Pancho found the notion that a big, smart gringo such as myself wouldn't know all this simple stuff so funny that once again he broke into hysterics, actually rolling on the ground. Though in our community, unlike so many others in the area, drunkenness isn't a problem, I thought that Pancho surely was drunk. But, no, later I could see that he was just happy to lie on the ground in the shade with a good breeze blowing, watching his friends work as he poked good-natured fun at them. The man was simply happy!

Andrés began cutting the leaves' flat side-blades from their stiff midribs while I folded the resulting sheets per his instructions. Several time Andrés asked, "It's interesting stuff, isn't it Jim?" and I'd say yes, and Pancho would laugh even harder than the last time.

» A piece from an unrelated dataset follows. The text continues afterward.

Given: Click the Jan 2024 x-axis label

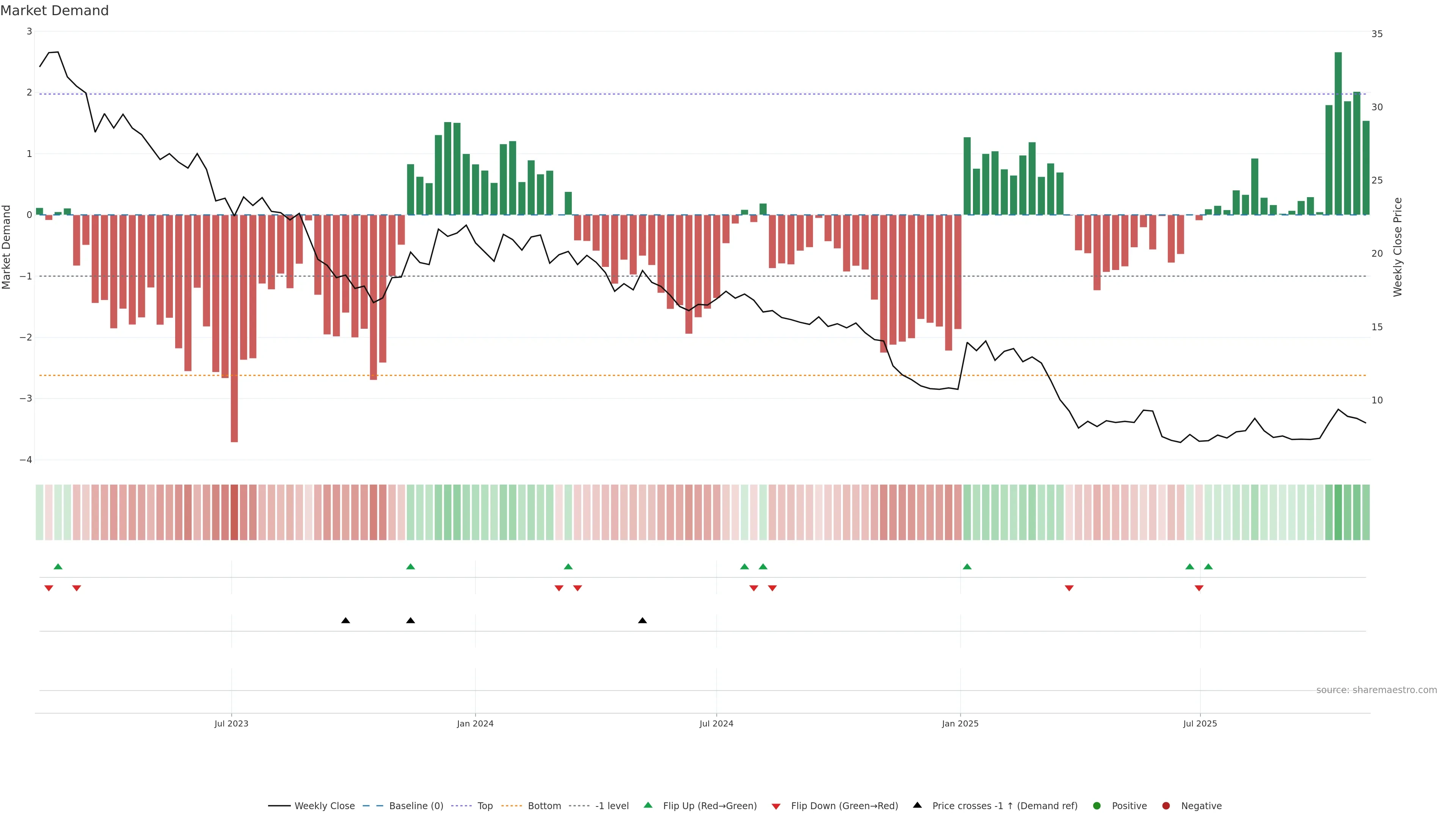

You can see what Andrés looked like as I followed him home from the banana plantation, flat sheets of banana leaf compactly rolled and held in his headband gear, in his mecapal, over his shoulder, below:

rolled banana leaves used for wrapping tamalas

Sunday morning Andrés brought me some tamales wrapped in our banana leaf sections. Tamales are pillow-like packages of cooked corn stuffed with various ingredients. Mine were filled with a bean/tomato mix and wrapped in spicy leaves of Piper auritum, sometimes called Hoja Santa but here called Mu-mu. Then the Mu-mu package was wrapped in sheets of our banana leaves. During steaming the green Mu-mu leaf softens and blends with the corn package so I just bit through the Mu-mu as if it weren't there. The tamale was delicious and the Mu-mu flavor was a nice touch. You can see my tamale, green banana leaf at the left in the picture, the Mu-mu-encased tamale at the right, below:

tamala in Hoja Santa leaf (Piper auritum) cooked and wrapped in banana leaf


From the May 12, 2008 Newsletter written in the community of 28 de Junio and issued from a ciber in Venustiano Carranza, Chiapas, MÉXICO
BANANA TREE FLOWERS

banana flowers

male banana flowersThe picture above shows a stalk of ripening bananas. Or, more technically, it shows a drooping, spike-type cluster of flowers, or inflorescence, with female ovaries maturing into bananas at the base of the spike (top in the picture) and male flowers subtended by broad, colored bracts at the spike's tip (bottom in the picture).

The picture at the right shows fifteen or so functionally male flowers that will never produce bananas, just pollen. The peeling-back, hoodlike thing above them is a bract, or modified leaf. The stem, or rachis, at the top of the picture shows many scars of previous bracts, so over time there's been a lot of male flowers shedding pollen from their anthers, then falling off, along with their bracts.

male banana flower

Above you can see a male flower. The flat, long item with powdery lines along its margins, extending from the center of my thumbnail, is a stamen. The powdery lines are pollen issuing from elongate anther sacs along the anther's margins. The blunt, yellow-tipped thing below that is a sterile staminode, probably evolved to give pollinators something to hold onto as they pull themselves into the flowers' throats dusting themselves with pollen.

So, banana flowers are unisexual, though when they first start developing sometimes you can find stamen- bearing flowers with ovaries. However, in flowers whose stamens eventually produce pollen, the ovaries abort and don't develop into bananas.